Upstaging B-Wa is a serious crime, and here's how she executed Star yesterday morning:
"The truth is that Star has known for months that ABC did not want to renew her contract and that she would not be asked back in the fall," she told her studio audience in marked contrast to what she'd said 24 hours earlier about how important Star had been to the launch of the ABC daytime series.
(That's because, B-Wa had told the New York Times the day before, ABC's research showed that Star's "negatives were rising" and "the audience was losing trust in her. They didn't believe some of the things she said.")
Speaking of rising negatives and not believing some of the things a woman has said, B-Wa had been telling her fellow journalists for months that there was no truth to the rumor Star was being dropped from the show. In early May, while in Washington for a "coming out" dinner for Saudi Arabia's new ambassador, The Post's Reliable Source column said she told them that Star Jones was not being dropped from "The View." A couple of weeks earlier the New York Times quoted her as saying, "If Star wants to continue to be [on 'The View'], she is welcome."
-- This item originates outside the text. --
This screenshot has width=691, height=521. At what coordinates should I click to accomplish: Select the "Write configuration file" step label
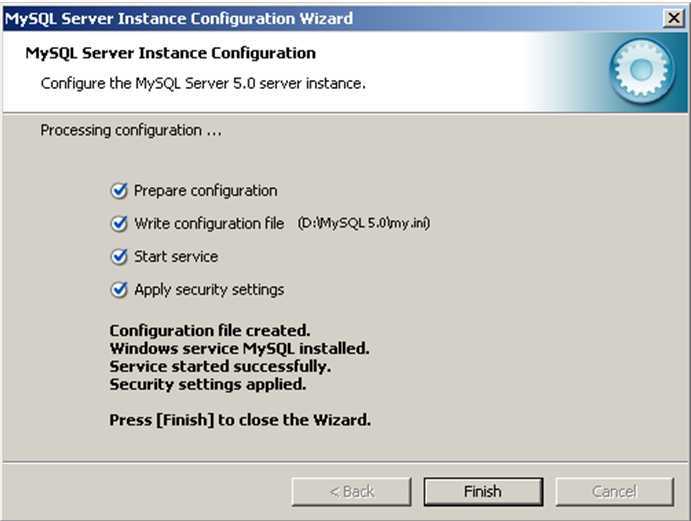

These days, B-Wa explains she told those little white misinformations to "protect Star."
Back to yesterday's execution, where B-Wa was explaining to her studio audience that they have grown to dislike and mistrust Star, according to ABC research.
"But we were never going to say this. We wanted to protect Star," B-Wa said.
"And so, we told her that she could say whatever she wanted about why she was leaving and that we would back her up. . . . We hoped she would announce it here on the program and leave with dignity."
But Star did say what she wanted about why she was leaving. And she did announce it on the program.
So why did they not back her up? Why did they instead sack her newly skinny heinie?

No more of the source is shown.